Starring Steve Carell

I saw a production of Uncle Vanya with Steve Carell as Uncle Vanya; modern dress; starry cast certainly with Steve Carell. It was a Saturday matinee audience. They are different from an evening audience.

I had a great seat, four seats in from the center aisle about 5 rows from the front. Three stylish women of a certain age sat beside me from the aisle in. They sat and settled, sort of. The woman to my right had a malleable plastic bag of nuts she bought in the lobby. She ate the nuts one at a time. Such discipline-not a handful of nuts, but one at a time.  Her hand slowly burrowed into the bag, pulled out one nut and ate it slowly. This continued beyond the show starting. Slowly the hand burrowed deeper and deeper into the bag, making a bit of noise—crunch etc. Until I had to lean towards her and whisper: “Are you almost finished?” She immediately put the bag away without comment.

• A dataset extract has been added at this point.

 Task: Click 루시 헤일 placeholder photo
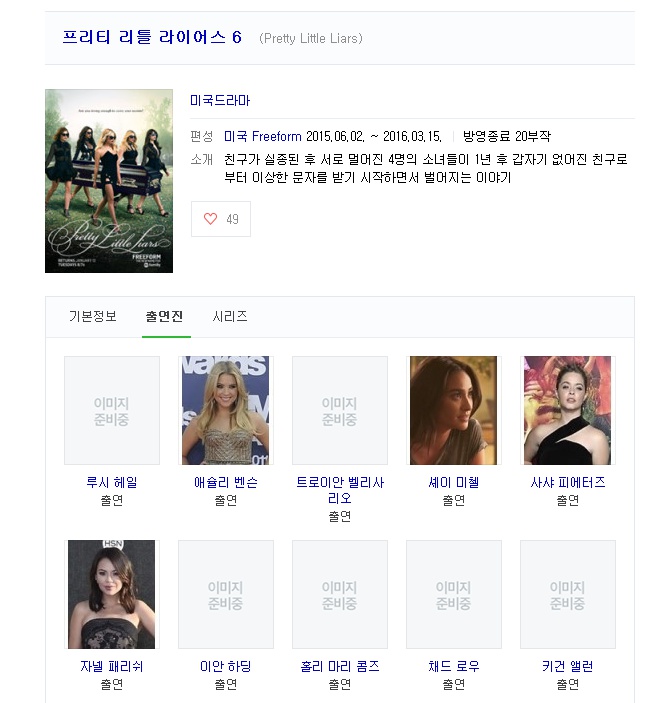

The show progressed. Uncle Vanya railed against the Professor (a wonderful Alfred Molina) about his lot in life. Dr. Astrov (William Jackson Harper) lamented how tired he was, but never sat down to talk to Marina (Mia Katigbak) the housekeeper to indicated he was tired. Sonia (Alison Pill) pined for the Astrov. I always get heartsick for her. The woman on the end fussed in her purse. She fussed so much in her purse that the two people in front of her kept turning around to try and get her attention to STOP!!

At intermission, the woman in front of the fusser turned and asked in an annoyed voice, “What were you doing for the whole act. You disturbed people with your fussing.” The ‘fusser’ said in a hurt/annoyed voice: “I was looking for my medication!” Hmm I didn’t think the production was that stressful.  She was looking for her medication? Yikes.

At Intermission the trio of women left to buy more snacks. When they returned the woman in the middle tried and failed to open her bottle of water. She fussed about that. The woman on the aisle opened it for her.

Act II began.  All quiet for a little while. Astrov brought his maps to impress the beautiful Elena (Anika Noni Rose). There were lots of bells and whistles with the production: rainfall, Sonia laid down in a puddle on the stage. Stunning.

The woman on the aisle, however, was pre-occupied with her purse, or rather something in the purse. This was a purse of many zippered compartments and she carefully, slowly opened every one individually, rummaged in the depths of each compartment, couldn’t find what she wanted, slowly, carefully zipped up each compartment and then moved to the next compartment. The couple in front of her moved to two seats in front of them, to get away from the noise of the rummaging. 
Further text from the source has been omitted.